Julie and I were wringing out our gloves and comparing notes on where water was dripping down our bodies (I had water running down the backs of my legs under my half chaps and down the back of my neck). Julie found out that her coat wasn't waterproof at all.
We got through some tricky footing (downed trees had necessitated an off road trail that turned into knee deep muck) and finally made it back to the trailer. We untacked the horses, put coolers on them and loaded them in. Of course, at this point, the sun came out and the wind and wild weather stopped.
Monica and Keiko were still out on the trail - they had gotten further than us before it was called, so ended up doing the entire ride. By the time they came in, Julie was in dry clothes, both of us had had some hot beverages. I got a few photos of Monica and Keiko coming back into the camp.
They both had big grins on their faces. Cady had done her usual good job and Mahri was pronounced "fantastic". For a young lady on her third ever trail ride, Monica reported that she took everything in stride, never lost her cool, did everything that was asked of her and was cheerful the entire time. It sounds like Mahri has a future as a competitive trail or endurance horse! She is for sale.
After Keiko and Monica took care of their horses, they wrung out their wet clothes and we headed home.

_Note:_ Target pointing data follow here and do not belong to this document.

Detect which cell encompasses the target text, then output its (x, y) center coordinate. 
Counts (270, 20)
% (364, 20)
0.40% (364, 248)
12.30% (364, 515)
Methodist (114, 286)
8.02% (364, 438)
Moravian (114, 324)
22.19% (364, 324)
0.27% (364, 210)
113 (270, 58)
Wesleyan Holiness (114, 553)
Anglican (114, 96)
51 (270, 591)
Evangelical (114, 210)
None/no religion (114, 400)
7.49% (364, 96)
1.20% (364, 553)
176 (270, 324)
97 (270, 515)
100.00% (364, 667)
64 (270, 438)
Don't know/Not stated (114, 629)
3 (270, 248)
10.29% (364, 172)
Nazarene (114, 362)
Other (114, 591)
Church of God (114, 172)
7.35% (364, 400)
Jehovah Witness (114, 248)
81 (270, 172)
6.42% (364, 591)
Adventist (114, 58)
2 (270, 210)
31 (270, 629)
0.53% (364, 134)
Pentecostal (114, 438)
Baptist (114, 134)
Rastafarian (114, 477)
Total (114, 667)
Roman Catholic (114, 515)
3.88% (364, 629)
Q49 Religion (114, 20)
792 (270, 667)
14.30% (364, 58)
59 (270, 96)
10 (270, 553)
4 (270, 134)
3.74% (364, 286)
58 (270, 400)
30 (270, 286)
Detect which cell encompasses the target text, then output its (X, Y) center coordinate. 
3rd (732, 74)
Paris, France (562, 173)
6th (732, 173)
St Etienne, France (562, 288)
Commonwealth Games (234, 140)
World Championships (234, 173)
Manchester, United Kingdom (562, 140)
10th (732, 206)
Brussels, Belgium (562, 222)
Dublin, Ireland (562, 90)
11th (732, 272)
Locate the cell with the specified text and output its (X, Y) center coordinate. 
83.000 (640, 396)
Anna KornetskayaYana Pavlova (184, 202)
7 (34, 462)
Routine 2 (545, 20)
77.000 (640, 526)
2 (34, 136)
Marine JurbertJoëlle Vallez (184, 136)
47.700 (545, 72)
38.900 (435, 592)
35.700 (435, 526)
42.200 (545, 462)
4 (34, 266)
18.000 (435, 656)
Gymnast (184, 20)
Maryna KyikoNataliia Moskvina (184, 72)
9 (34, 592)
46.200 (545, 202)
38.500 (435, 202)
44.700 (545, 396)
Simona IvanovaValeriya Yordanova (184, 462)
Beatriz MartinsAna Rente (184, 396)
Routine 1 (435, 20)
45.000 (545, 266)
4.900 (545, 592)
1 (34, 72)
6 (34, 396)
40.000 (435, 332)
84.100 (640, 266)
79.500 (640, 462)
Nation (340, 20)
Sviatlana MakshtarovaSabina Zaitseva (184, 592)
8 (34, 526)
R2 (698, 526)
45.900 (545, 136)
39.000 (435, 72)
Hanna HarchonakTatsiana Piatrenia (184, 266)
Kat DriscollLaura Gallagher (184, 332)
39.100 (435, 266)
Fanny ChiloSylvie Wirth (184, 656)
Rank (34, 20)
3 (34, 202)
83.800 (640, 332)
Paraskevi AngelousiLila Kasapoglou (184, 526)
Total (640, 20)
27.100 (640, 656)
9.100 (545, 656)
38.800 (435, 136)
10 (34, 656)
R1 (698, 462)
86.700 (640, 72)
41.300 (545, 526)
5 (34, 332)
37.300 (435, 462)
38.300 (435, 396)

I did make one wrong turn that meant I had to back the rig up about 300 feet, which I called my last 'trail challenge'. But, we dropped off Keiko and Cady and headed back to Cascade Gold, where all the horses got warm blankets and lots of hay, before the humans got to go inside and get dry.
We all had a pretty good time considering the weather challenges, although if we knew how nasty it would get, well, we didn't. It was pronounced an 'adventure' and we sure got some good stories out of it.